When it comes to concrete use cases for large language models, AI companies love to point out the ways coders and software developers can use these models to increase their productivity and overall efficiency in creating computer code. However, a new randomized controlled trial has found that experienced open source coders became less efficient at coding-related tasks when they used current AI tools.
For their study, researchers at METR (Model Evaluation and Threat Research) recruited 16 software developers, each with multiple years of experience working on specific open source repositories. The study followed these developers across 246 individual "tasks" involved with maintaining those repos, such as "bug fixes, features, and refactors that would normally be part of their regular work." For half of those tasks, the developers used AI tools like Cursor Pro or Anthropic's Claude; for the others, the programmers were instructed not to use AI assistance.

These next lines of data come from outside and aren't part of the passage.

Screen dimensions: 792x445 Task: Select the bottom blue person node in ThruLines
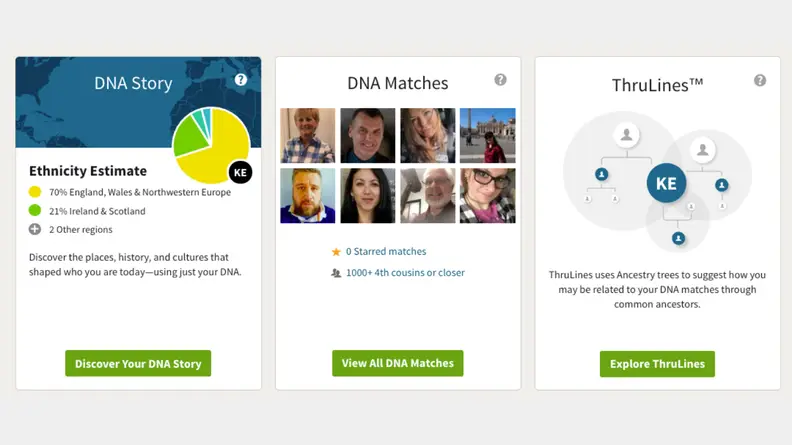coord(678,238)
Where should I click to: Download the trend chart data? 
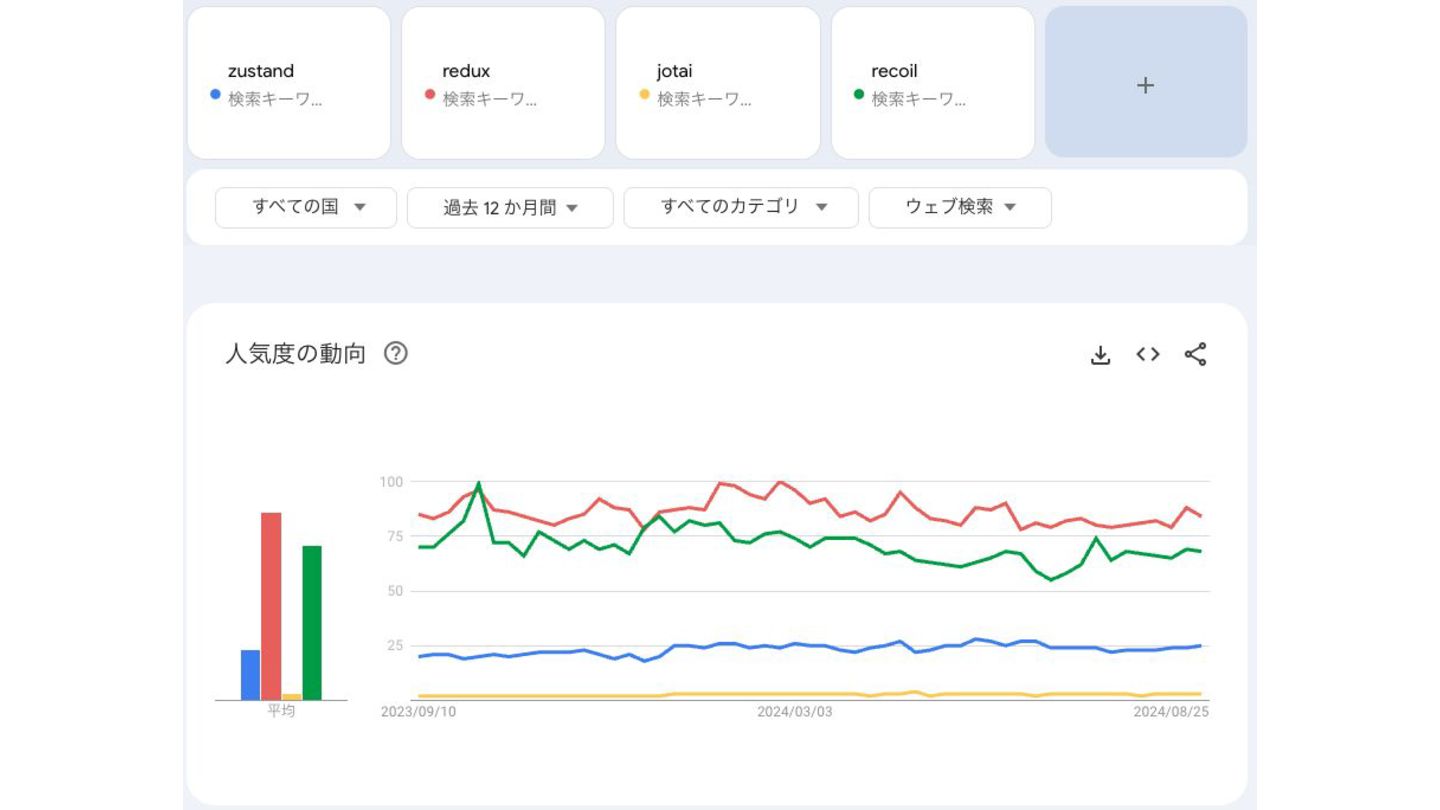coord(1100,354)
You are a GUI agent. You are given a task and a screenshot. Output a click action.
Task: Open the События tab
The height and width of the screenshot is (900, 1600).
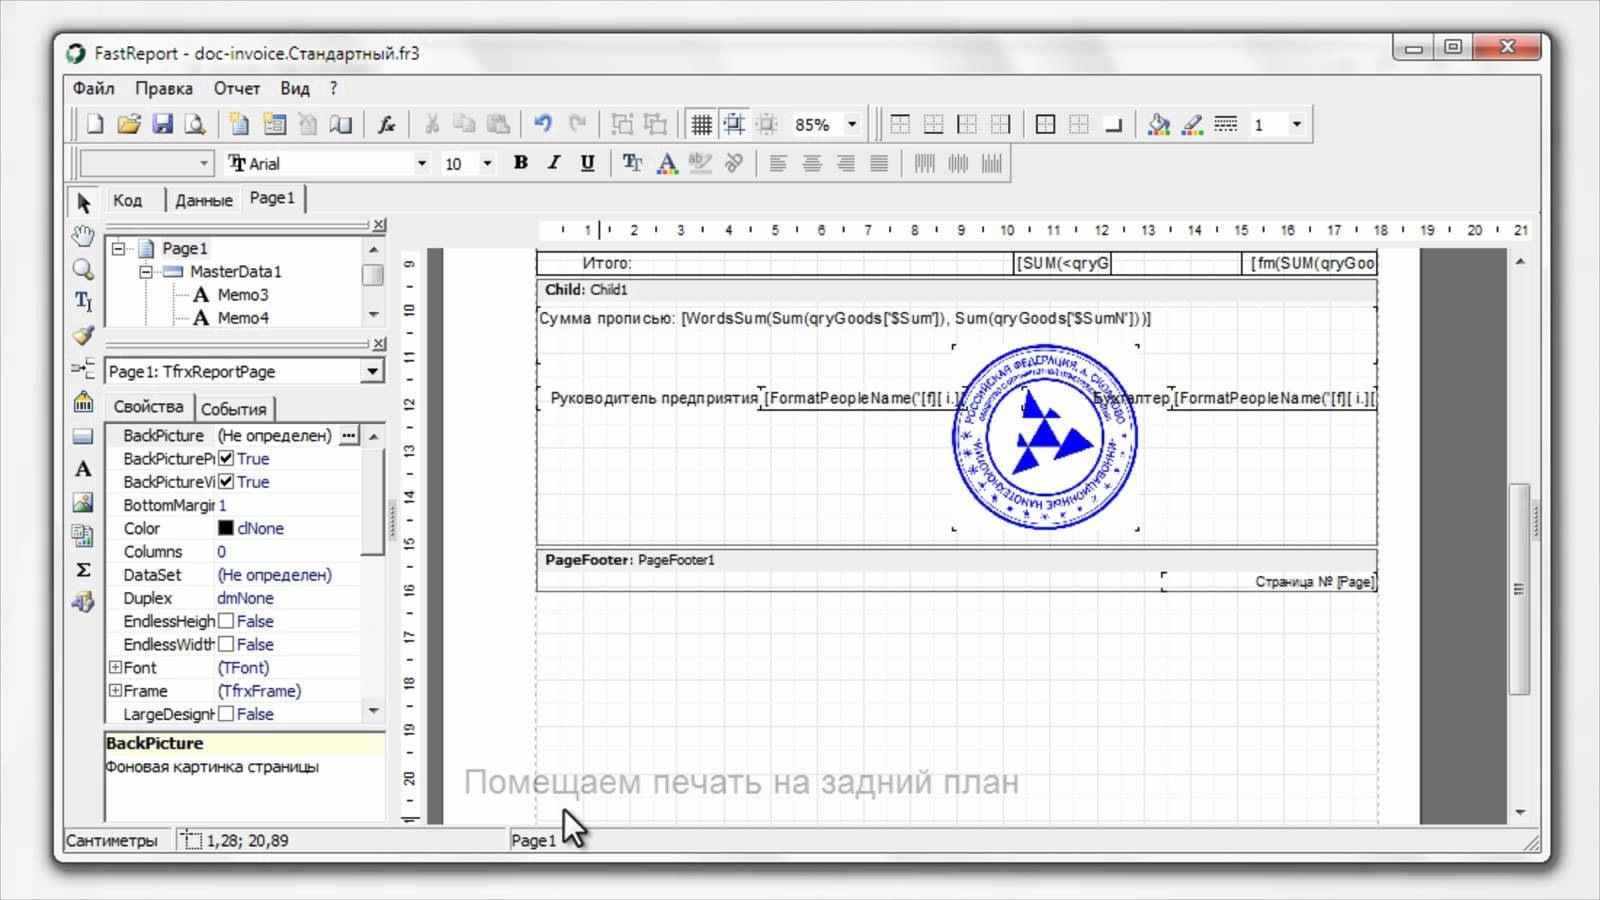pyautogui.click(x=233, y=408)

Expected time forecasts for each task (made before the groupings were assigned) were used as a proxy to balance out the overall difficulty of the tasks in each experimental group, and the time needed to fix pull requests based on reviewer feedback was included in the overall assessment.

Before performing the study, the developers in question expected the AI tools would lead to a 24 percent reduction in the time needed for their assigned tasks. Even after completing those tasks, the developers believed that the AI tools had made them 20 percent faster, on average. In reality, though, the AI-aided tasks ended up being completed 19 percent slower than those completed without AI tools.
Trade-offs
By analyzing screen recording data from a subset of the studied developers, the METR researchers found that AI tools tended to reduce the average time those developers spent actively coding, testing/debugging, or "reading/searching for information." But those time savings were overwhelmed in the end by "time reviewing AI outputs, prompting AI systems, and waiting for AI generations," as well as "idle/overhead time" where the screen recordings show no activity.
Overall, the developers in the study accepted less than 44 percent of the code generated by AI without modification. A majority of the developers reported needing to make changes to the code generated by their AI companion, and a total of 9 percent of the total task time in the "AI-assisted" portion of the study was taken up by this kind of review.